## Aim
Copy out the records below verbatim, from the line containing "Click plus icon" through the line containing "[x=555, y=102]", including both of those lines.

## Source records
◇ ◇ ◇ ◇ ◇ ◇ ◇
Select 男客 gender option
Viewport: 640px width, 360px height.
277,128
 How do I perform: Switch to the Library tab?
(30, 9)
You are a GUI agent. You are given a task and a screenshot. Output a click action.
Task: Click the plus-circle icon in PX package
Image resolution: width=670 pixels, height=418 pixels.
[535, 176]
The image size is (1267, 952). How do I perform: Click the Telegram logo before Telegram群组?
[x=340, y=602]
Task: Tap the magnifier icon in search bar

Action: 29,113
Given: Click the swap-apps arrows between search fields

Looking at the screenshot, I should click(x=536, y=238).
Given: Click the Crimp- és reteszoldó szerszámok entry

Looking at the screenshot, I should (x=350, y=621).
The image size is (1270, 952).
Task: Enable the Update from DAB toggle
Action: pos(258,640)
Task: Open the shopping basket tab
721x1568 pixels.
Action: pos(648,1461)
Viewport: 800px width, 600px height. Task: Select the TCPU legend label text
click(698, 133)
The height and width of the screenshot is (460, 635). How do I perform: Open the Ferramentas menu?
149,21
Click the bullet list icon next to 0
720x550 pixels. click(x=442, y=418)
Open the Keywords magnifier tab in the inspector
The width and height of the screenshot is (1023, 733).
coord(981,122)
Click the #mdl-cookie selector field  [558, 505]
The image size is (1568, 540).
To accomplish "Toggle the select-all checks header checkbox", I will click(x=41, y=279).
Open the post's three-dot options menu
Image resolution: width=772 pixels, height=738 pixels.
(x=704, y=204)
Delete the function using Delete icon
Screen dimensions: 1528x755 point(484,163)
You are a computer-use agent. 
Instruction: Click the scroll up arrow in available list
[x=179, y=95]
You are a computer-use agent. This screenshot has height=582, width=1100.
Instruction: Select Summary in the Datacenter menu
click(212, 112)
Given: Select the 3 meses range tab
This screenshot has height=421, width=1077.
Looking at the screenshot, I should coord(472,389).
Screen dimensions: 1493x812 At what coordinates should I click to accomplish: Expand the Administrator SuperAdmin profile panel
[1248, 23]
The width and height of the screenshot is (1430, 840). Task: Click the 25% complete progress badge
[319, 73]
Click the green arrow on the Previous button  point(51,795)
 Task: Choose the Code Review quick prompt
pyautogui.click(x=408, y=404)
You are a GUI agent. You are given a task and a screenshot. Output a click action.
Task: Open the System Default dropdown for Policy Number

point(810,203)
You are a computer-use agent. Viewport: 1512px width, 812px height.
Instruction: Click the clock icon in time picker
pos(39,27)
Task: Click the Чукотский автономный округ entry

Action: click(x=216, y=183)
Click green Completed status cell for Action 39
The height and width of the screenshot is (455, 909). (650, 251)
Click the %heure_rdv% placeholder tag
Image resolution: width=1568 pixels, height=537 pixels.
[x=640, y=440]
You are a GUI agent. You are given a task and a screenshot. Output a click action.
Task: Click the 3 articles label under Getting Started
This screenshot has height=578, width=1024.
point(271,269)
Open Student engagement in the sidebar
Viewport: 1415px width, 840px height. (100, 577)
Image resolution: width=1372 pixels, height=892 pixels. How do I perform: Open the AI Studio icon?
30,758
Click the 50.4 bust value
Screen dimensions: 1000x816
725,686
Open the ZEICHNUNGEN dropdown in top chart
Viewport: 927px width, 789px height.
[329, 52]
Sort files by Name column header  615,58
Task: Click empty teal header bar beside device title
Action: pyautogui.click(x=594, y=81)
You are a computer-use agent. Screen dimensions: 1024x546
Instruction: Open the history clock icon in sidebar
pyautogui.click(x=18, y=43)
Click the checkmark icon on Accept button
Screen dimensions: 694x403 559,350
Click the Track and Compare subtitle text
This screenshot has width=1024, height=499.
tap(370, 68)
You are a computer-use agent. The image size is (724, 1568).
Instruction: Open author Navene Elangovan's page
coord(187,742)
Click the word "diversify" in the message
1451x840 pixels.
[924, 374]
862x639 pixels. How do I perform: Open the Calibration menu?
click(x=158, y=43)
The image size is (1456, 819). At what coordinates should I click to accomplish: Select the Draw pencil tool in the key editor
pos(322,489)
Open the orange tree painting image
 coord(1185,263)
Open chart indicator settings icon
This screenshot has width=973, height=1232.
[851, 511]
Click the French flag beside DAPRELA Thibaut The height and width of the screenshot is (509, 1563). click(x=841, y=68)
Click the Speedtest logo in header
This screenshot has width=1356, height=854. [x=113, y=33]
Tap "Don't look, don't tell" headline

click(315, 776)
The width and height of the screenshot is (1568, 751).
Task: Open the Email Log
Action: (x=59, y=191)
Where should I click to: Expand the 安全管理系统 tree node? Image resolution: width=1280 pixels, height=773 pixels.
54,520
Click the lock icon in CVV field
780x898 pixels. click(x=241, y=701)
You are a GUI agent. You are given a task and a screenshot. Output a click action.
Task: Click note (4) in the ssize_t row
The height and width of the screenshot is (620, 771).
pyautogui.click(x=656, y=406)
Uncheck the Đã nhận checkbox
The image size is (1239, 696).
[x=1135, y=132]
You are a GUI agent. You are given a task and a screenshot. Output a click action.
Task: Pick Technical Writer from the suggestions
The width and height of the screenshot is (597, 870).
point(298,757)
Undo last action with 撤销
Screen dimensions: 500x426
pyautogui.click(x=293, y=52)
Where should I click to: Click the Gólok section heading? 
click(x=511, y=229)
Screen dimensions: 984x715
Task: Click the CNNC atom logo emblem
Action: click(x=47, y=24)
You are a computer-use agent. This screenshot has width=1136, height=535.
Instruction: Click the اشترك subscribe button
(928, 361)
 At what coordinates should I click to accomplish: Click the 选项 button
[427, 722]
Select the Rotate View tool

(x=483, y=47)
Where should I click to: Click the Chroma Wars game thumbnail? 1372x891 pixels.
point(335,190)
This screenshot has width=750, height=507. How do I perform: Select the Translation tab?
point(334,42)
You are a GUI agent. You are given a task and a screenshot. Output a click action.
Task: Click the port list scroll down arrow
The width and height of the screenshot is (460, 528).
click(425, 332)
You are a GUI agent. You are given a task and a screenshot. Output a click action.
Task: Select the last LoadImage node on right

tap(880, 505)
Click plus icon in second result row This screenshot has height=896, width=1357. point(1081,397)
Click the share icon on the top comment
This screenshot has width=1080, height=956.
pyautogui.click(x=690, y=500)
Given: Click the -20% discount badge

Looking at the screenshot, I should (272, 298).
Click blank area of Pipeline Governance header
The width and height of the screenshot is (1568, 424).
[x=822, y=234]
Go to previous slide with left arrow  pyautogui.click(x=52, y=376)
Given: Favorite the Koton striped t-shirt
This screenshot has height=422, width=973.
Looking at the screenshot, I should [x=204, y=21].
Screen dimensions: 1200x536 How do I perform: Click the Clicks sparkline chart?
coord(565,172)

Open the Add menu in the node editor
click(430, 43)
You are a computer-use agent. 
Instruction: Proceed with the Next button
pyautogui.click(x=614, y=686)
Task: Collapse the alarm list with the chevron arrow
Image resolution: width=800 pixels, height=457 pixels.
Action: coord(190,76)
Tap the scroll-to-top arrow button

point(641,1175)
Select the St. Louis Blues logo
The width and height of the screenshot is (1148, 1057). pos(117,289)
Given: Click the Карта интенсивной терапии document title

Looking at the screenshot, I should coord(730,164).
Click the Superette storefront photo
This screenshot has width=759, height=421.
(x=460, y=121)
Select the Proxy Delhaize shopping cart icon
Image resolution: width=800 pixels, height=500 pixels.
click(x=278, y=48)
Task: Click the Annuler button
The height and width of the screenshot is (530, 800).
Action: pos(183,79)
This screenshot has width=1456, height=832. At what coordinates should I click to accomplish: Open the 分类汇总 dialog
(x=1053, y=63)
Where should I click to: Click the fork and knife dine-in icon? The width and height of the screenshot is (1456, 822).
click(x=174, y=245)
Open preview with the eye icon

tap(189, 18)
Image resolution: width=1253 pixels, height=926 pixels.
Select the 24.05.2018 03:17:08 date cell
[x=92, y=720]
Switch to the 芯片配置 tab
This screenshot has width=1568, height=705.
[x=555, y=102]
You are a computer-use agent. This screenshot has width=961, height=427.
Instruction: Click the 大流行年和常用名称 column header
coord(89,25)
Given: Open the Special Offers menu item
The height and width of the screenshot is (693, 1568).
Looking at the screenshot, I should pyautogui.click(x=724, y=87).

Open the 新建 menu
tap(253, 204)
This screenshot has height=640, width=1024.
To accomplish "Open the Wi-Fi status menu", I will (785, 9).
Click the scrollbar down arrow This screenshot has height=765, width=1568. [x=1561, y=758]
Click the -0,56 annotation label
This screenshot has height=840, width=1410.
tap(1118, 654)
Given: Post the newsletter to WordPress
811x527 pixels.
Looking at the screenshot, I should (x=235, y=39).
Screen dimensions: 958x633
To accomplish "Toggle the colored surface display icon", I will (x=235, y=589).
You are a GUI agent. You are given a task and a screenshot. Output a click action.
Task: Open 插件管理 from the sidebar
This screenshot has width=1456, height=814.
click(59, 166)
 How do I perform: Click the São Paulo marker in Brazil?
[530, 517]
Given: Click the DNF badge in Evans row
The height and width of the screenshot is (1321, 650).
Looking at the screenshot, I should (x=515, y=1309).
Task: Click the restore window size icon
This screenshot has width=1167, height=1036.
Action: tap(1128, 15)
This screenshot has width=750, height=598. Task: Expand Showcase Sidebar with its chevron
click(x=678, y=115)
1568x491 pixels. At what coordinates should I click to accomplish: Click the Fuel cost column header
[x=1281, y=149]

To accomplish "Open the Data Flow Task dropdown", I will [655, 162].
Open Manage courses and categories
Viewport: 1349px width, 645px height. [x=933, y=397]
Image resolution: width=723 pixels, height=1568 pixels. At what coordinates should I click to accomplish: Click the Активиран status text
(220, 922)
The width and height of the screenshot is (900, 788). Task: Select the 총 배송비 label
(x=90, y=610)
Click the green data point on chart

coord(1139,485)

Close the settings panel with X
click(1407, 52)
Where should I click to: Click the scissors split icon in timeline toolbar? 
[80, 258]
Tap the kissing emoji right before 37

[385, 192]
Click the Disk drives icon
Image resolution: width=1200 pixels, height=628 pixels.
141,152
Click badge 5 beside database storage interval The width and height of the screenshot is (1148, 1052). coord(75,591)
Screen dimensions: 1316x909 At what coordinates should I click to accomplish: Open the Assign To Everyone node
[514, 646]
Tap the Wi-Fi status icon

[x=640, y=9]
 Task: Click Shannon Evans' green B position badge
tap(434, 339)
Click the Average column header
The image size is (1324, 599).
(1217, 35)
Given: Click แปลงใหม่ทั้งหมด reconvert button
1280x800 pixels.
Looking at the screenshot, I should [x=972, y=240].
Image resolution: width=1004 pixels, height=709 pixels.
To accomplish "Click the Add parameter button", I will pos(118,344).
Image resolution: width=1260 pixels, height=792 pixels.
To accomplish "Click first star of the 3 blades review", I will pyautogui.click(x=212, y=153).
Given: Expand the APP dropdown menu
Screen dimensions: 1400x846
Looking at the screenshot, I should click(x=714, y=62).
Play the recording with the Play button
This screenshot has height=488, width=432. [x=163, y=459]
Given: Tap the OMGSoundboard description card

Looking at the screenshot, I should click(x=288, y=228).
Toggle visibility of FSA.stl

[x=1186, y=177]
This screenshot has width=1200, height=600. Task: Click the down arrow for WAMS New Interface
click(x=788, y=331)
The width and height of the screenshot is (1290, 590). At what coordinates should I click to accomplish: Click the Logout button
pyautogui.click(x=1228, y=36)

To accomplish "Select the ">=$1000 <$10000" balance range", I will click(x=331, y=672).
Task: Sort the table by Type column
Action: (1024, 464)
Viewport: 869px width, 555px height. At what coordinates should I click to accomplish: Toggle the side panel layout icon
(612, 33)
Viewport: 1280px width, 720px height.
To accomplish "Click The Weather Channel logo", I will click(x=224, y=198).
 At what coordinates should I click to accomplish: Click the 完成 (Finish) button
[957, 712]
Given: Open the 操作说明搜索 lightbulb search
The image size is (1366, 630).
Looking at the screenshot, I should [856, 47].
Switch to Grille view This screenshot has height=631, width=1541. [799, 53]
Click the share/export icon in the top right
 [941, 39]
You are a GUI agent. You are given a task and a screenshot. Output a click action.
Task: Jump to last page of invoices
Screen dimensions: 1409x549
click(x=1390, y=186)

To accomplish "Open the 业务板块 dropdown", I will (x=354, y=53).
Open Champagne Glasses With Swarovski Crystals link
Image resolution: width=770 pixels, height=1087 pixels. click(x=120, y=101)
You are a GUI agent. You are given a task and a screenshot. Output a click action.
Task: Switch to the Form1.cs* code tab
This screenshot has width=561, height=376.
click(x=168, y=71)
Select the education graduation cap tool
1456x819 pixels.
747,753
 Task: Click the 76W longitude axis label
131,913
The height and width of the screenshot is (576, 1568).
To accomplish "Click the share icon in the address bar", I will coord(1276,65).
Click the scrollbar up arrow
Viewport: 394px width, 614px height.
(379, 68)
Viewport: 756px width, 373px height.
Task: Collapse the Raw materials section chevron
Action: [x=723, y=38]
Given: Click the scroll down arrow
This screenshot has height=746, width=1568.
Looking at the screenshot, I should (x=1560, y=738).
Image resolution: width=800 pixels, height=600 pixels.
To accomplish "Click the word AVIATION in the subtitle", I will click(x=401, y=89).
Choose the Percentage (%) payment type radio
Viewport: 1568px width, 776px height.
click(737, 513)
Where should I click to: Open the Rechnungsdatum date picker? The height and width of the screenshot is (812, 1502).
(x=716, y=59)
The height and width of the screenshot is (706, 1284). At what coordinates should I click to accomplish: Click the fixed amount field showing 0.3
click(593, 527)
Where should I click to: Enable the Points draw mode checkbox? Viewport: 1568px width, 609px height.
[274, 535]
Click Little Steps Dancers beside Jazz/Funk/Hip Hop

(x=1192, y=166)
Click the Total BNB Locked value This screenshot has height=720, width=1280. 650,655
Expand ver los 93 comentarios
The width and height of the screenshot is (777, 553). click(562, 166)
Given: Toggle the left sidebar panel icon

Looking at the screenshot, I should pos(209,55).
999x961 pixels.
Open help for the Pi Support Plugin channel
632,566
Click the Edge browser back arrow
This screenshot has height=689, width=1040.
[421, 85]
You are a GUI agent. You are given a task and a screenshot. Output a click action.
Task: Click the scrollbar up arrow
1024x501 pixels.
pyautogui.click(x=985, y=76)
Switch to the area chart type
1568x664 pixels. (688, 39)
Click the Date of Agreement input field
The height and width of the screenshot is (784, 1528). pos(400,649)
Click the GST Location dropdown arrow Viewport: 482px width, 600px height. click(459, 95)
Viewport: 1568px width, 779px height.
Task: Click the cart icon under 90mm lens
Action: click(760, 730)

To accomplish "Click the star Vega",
◇ ◇ ◇ ◇ ◇ ◇ ◇
## Task result
Click plus icon in second result row This screenshot has height=896, width=1357. point(1081,397)
Click the share icon on the top comment
This screenshot has width=1080, height=956.
pyautogui.click(x=690, y=500)
Given: Click the -20% discount badge

Looking at the screenshot, I should (272, 298).
Click blank area of Pipeline Governance header
The width and height of the screenshot is (1568, 424).
[x=822, y=234]
Go to previous slide with left arrow  pyautogui.click(x=52, y=376)
Given: Favorite the Koton striped t-shirt
This screenshot has height=422, width=973.
Looking at the screenshot, I should [x=204, y=21].
Screen dimensions: 1200x536 How do I perform: Click the Clicks sparkline chart?
coord(565,172)

Open the Add menu in the node editor
click(430, 43)
You are a computer-use agent. 
Instruction: Proceed with the Next button
pyautogui.click(x=614, y=686)
Task: Collapse the alarm list with the chevron arrow
Image resolution: width=800 pixels, height=457 pixels.
Action: coord(190,76)
Tap the scroll-to-top arrow button

point(641,1175)
Select the St. Louis Blues logo
The width and height of the screenshot is (1148, 1057). pos(117,289)
Given: Click the Карта интенсивной терапии document title

Looking at the screenshot, I should coord(730,164).
Click the Superette storefront photo
This screenshot has width=759, height=421.
(x=460, y=121)
Select the Proxy Delhaize shopping cart icon
Image resolution: width=800 pixels, height=500 pixels.
click(x=278, y=48)
Task: Click the Annuler button
The height and width of the screenshot is (530, 800).
Action: pos(183,79)
This screenshot has width=1456, height=832. At what coordinates should I click to accomplish: Open the 分类汇总 dialog
(x=1053, y=63)
Where should I click to: Click the fork and knife dine-in icon? The width and height of the screenshot is (1456, 822).
click(x=174, y=245)
Open preview with the eye icon

tap(189, 18)
Image resolution: width=1253 pixels, height=926 pixels.
Select the 24.05.2018 03:17:08 date cell
[x=92, y=720]
Switch to the 芯片配置 tab
This screenshot has width=1568, height=705.
[x=555, y=102]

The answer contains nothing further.